È la prima volta, invece, che, in ambito lavorativo, mi capita di essere introdotta e presentata come donna. Punto. E basta.

Se ieri eravamo entrambe in fuga, stamane siamo all’inizio della giornata.
Si affaccia nell’ufficio dove io e il mio collega abbiamo la scrivania condivisa, sta per uscire ma appena mi alzo si avvicina e finalmente ci presentiamo.

Odio le toccatine di gomito!!! Ma ormai è l’unico gesto formale – sul quale si può lungamente discutere riguardo l’igienicità, visto che ci insegnano a starnutire nel gomito per poi strofinalo su quello di altrə.

Non sono una dal contatto fisico facile, con persone con cui non abbia almeno una certa intimità, ma sto sviluppando una seria crisi d’astinenza da abbracci o, almeno, strette di mano.

Mi accoglie con molta gentilezza. Mi sembra subito simpatica.

Nella giornata, quando ci rincontriamo, mi saluta sempre “Ciao Chiara”. Senza esitazioni e sempre con simpatia.

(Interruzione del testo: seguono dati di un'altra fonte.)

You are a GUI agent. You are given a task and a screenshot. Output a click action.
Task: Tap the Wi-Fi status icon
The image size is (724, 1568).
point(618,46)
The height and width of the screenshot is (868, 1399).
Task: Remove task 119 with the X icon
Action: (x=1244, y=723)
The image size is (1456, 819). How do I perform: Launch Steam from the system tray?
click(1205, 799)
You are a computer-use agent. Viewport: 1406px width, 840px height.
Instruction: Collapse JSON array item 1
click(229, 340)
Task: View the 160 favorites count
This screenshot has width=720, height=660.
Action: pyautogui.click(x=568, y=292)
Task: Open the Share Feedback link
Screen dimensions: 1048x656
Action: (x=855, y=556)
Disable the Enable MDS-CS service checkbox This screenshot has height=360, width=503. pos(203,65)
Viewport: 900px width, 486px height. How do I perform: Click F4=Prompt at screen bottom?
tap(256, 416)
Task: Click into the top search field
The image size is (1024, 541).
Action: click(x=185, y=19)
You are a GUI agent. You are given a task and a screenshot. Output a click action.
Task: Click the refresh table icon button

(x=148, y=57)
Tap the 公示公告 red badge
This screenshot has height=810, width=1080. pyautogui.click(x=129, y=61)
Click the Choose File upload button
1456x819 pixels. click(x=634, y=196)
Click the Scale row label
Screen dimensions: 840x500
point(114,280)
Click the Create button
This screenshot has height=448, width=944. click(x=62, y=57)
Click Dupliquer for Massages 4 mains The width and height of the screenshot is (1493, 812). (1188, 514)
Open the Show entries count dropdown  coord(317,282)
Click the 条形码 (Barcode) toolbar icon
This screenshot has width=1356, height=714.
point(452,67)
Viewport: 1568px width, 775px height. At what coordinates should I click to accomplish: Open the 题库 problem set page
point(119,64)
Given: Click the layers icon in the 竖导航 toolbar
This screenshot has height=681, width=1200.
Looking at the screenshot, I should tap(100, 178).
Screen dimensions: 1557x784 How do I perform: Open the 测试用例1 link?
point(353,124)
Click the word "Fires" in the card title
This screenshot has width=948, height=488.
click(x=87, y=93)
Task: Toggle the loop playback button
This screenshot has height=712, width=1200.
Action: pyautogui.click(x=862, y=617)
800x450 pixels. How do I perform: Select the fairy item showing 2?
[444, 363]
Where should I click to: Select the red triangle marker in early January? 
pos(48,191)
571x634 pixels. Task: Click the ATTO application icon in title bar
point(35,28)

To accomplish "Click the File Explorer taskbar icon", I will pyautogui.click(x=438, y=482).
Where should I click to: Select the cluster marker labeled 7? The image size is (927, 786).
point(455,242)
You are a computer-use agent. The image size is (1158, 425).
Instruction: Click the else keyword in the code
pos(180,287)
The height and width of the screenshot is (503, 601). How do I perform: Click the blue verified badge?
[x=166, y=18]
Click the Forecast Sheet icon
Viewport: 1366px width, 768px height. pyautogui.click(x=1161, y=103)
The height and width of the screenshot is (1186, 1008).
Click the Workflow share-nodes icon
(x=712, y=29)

Ecco, qui mi viene un cruccio: al lavoro tutti mi salutano “Ciao Chiara”, tutti si salutano per nome. Io non lo faccio mai: saluto sempre, “Ciao”, “Buongiorno”, ma non aggiungo mai il nome del* destinatariə.

Ogni tanto mi sento in colpa, ma non sono abituata. Anzi sono proprio abituata a non usare il nome. Un po’ perché con i nomi sono spesso un disastro, impiego troppo tempo a impararli e ogni tanto me li dimentico. Ma soprattutto per una questione d’abitudine.

Che sia orsa lo so, lo sapete – a volte me ne vanto, ma non ne sono così orgogliosa – ma ogni tanto sospetto di poter apparire sgradevole o quanto meno antipatica. Ma per quanto possa sembrare difficile crederlo, la mia indole è molto timida. Chi mi conosce sa che sono fatta così. Spero di non deludere, a prima vista, chi ancora non mi conosce.

Già da prima di incontrare la nuova non-collega mi domandavo: “le avranno già detto di me?”. È stata così gentile, carina, neanche un minimo di perplessità…

Poco dopo scopro che il collega a cui è stata affiancata l’aveva preavvisata.
Me lo dice lui, in privato, scusandosi ma ritenendo che fosse meglio dirglielo.

Lo ringrazio. I coming out sono emotivamente dispendiosi, li evito volentieri. Però un po’ cancella la sensazione di piena accoglienza di cui mi ero un po’ illusa.

Primo incontro

Ho sperato di incontrarla per tutta la mattina ma la incrocio solo a fine turno.

Facciamo solo in tempo a guardaci. Poi lei esce in servizio e io a casa di corsa per preparare il pranzo al pargolo.

Sì, lo so: non ve ne frega niente!
Forse andrà meglio alla prossima puntata. E non vi siete neanche dovutə sorbire messaggi pubblicitari! 😇

Nuova collega in arrivo

No, lo so, non è proprio una collega – tecnicamente – perché lavoro in appalto. In ogni caso condivideremo gli spazi.

Già settimana scorsa avevo notato che lo spogliatoio femminile si è allargato e sapevo che era in arrivo una nuova persona.
Dovrebbe iniziare oggi ma io sono di riposo. La incontrerò domani.

Ansia?
No, finora è andato tutto bene, al lavoro.

Sarà ancora così?
Sono stata accolta – e bene – da tutto l’Ufficio. Vorrei tanto fosse così anche con lei.